When NOT to use — limitations and common misapplications

— STROBE-ME is a reporting checklist, not a risk-of-bias instrument, not a quality score, and not a substitute for design validity. Concrete failure modes: (1) Wrong extension for the design — using STROBE-ME for a study with no biomarker (use parent STROBE), for an infectious-disease molecular study (use STROME-ID), or for a routinely-collected-data pharmacoepidemiology study (use RECORD/RECORD-PE) — and, conversely, citing plain STROBE for a biomarker study, which omits the entire laboratory-reporting layer. (2) Checklist-as-theater — ticking the biomarker items while leaving batch design, blinding, limit-of-detection handling, or storage history vague defeats the purpose; the value is the specificity, not the page count. (3) Mistaking reporting for validity — a fully STROBE-ME-compliant paper can still describe a study crippled by batch confounding, reverse causation (the biomarker measured after disease onset), or selection into the biobank; completing the checklist does not make an observational biomarker association causal or unconfounded. (4) Treating it as a substitute for STROBE — STROBE-ME is an extension; the parent items still apply. (5) Ignoring measurement-error correction — reporting a single biomarker value without CVs, reliability, or attenuation correction invites regression dilution that no amount of confounding adjustment fixes.

How it maps to this catalog

— STROBE-ME's biomarker layer maps to a focused set of concepts in this repo; the overlap with generic pharmacoepidemiology design machinery is deliberately thin, because STROBE-ME governs assay and specimen reporting rather than confounding control: - The study object: biomarker-defined-cohort-rwe is the design STROBE-ME most directly governs; cohort-prospective, cohort-retrospective, and case-control (and nested-case-control) are the parent designs whose biomarker variables it reports. - Assay validity and measurement (items 3–5 above): algorithm-validation supplies the validity/reliability and sensitivity/specificity discipline that STROBE-ME demands of a biomarker assay (the analogue of phenotype-algorithm validation); misclassification-bias-correction-rwe and external-adjustment-validation-substudy-bias-correction-rwe implement the measurement-error correction and validation-substudy adjustment the checklist asks authors to report; negative-control-exposures-rwe operationalizes the residual-confounding/quality-control checks that detect batch or measurement artifacts. - Generalizability of a biobank sample: generalizability-transportability-external-validity-rwe addresses the selection-into-biobank limitation STROBE-ME asks authors to acknowledge.

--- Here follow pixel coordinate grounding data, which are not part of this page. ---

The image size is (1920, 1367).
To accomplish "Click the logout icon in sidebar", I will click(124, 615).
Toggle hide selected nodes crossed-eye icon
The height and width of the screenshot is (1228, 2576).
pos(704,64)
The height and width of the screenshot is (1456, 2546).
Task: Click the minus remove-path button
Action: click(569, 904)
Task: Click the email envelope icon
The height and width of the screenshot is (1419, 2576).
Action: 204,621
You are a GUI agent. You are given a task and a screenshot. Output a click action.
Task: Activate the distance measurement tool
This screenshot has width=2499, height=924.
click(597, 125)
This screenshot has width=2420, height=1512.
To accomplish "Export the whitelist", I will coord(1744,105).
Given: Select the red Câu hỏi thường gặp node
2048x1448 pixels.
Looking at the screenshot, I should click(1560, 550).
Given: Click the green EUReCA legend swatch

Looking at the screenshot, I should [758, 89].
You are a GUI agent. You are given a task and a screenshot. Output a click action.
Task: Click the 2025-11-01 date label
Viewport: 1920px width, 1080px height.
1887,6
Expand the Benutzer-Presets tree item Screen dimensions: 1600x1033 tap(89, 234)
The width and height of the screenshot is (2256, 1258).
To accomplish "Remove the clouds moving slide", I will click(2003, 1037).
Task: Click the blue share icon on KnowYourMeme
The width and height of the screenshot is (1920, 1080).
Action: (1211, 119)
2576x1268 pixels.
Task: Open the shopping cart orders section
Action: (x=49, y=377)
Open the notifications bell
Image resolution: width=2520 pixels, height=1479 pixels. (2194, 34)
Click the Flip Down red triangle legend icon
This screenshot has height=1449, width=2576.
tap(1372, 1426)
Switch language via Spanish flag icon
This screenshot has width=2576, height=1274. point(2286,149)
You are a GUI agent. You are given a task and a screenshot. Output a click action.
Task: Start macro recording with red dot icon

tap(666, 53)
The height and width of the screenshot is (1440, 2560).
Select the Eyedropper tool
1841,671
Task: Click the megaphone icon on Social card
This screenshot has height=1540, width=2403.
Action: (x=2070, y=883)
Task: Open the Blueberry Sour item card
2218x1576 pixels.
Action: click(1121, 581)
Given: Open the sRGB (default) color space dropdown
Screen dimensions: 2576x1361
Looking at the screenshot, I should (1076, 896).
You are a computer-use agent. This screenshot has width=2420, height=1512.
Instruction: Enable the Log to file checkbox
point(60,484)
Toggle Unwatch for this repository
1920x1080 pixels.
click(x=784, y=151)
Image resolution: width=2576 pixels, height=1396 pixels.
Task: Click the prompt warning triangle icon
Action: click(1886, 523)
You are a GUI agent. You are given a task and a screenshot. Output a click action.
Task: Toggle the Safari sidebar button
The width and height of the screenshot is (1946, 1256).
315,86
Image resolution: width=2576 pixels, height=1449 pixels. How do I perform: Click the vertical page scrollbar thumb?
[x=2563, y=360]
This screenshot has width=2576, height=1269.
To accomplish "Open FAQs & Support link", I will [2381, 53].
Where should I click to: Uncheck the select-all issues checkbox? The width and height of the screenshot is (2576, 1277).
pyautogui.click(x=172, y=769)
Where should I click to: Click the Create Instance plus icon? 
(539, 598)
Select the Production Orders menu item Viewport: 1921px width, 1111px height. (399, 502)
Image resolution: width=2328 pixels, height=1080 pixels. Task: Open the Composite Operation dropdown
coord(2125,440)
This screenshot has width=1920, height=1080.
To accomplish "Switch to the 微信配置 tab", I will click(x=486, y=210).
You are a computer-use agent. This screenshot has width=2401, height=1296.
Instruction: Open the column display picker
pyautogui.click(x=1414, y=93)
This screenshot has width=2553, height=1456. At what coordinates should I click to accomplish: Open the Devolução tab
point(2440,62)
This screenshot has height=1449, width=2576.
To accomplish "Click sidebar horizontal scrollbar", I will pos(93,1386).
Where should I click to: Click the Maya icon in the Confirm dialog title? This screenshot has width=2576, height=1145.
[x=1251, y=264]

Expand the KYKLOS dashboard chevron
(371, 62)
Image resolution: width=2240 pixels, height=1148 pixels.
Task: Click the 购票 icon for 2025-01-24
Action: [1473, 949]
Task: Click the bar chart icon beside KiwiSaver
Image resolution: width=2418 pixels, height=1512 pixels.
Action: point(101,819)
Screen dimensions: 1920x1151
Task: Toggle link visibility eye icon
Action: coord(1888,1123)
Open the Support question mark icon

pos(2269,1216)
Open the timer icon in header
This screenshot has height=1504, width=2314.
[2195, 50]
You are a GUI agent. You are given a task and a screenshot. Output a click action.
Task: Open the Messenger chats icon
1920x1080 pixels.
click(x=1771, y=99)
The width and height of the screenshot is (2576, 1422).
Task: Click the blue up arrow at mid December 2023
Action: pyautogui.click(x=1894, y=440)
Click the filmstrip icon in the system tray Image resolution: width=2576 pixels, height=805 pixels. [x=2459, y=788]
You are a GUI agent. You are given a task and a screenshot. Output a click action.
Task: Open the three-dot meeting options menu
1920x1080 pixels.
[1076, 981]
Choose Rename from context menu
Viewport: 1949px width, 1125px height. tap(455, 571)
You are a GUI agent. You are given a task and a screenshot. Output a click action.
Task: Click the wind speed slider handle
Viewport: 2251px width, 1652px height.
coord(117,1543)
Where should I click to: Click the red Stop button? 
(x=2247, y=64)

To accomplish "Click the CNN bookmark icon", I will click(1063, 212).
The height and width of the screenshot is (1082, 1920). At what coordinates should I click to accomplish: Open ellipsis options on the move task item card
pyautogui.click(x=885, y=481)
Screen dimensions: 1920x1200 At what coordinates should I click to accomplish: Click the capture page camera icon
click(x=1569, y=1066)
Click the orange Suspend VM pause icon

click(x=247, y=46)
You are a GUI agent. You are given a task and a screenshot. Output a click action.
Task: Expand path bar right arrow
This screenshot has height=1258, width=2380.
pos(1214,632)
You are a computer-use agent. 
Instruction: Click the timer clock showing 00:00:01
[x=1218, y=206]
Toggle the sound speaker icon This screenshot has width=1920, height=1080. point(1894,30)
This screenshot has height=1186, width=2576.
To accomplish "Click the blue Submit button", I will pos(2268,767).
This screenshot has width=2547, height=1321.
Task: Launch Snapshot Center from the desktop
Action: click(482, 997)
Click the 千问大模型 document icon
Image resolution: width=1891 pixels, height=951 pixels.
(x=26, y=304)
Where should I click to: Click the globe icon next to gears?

These are the lens STROBE-ME pre-specifies for a biomarker study — not a claim that hdPS, time-zero alignment, or active-comparator design are STROBE-ME items.

Applied note (biobank-/registry-linked RWE)

A molecular-epidemiology study that links a biobank to a disease registry or claims data should, under STROBE-ME, report the full pre-analytical history of each specimen, randomize samples across assay batches and blind the laboratory to case status, quantify assay reliability with QC samples and CVs, state how below-LOD and missing biomarker values are handled, and — where a single measurement stands in for a long-term construct — report a validation substudy or external adjustment for measurement error. For the non-biomarker parts of such a linked study (administrative exposure or outcome definitions, attrition, confounding), the routinely-collected-data reporting items live in RECORD/RECORD-PE, not STROBE-ME.